_Task item_
Word for word, write the lines below out again, with no pictures.
========
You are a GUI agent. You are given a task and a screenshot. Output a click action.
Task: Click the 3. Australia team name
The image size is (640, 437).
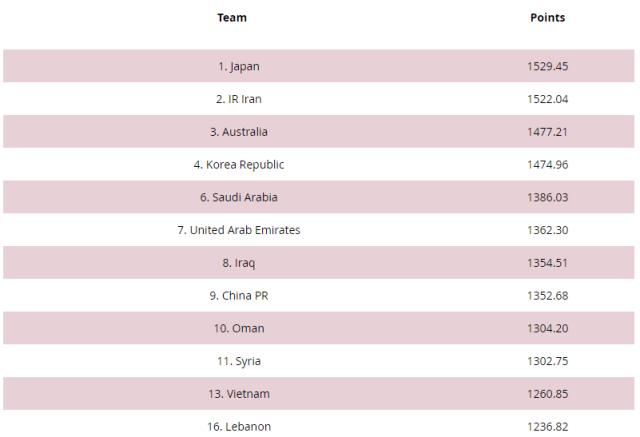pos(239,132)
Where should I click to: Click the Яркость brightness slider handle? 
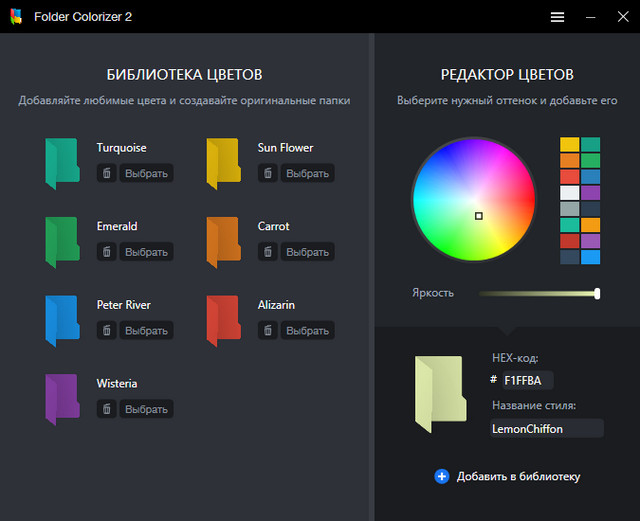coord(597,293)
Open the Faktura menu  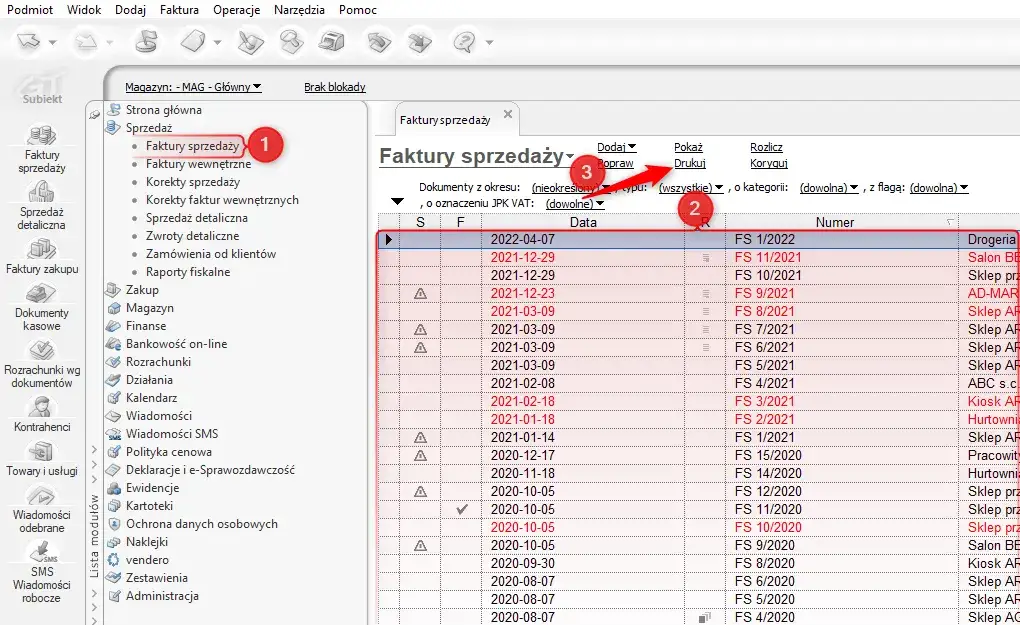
========
_Output for this task_
You are a GUI agent. You are given a task and a screenshot. Output a click action.
Task: Click the 3. Australia team name
The image size is (640, 437).
pos(239,132)
Where should I click to: Click the Яркость brightness slider handle? 
coord(597,293)
Open the Faktura menu  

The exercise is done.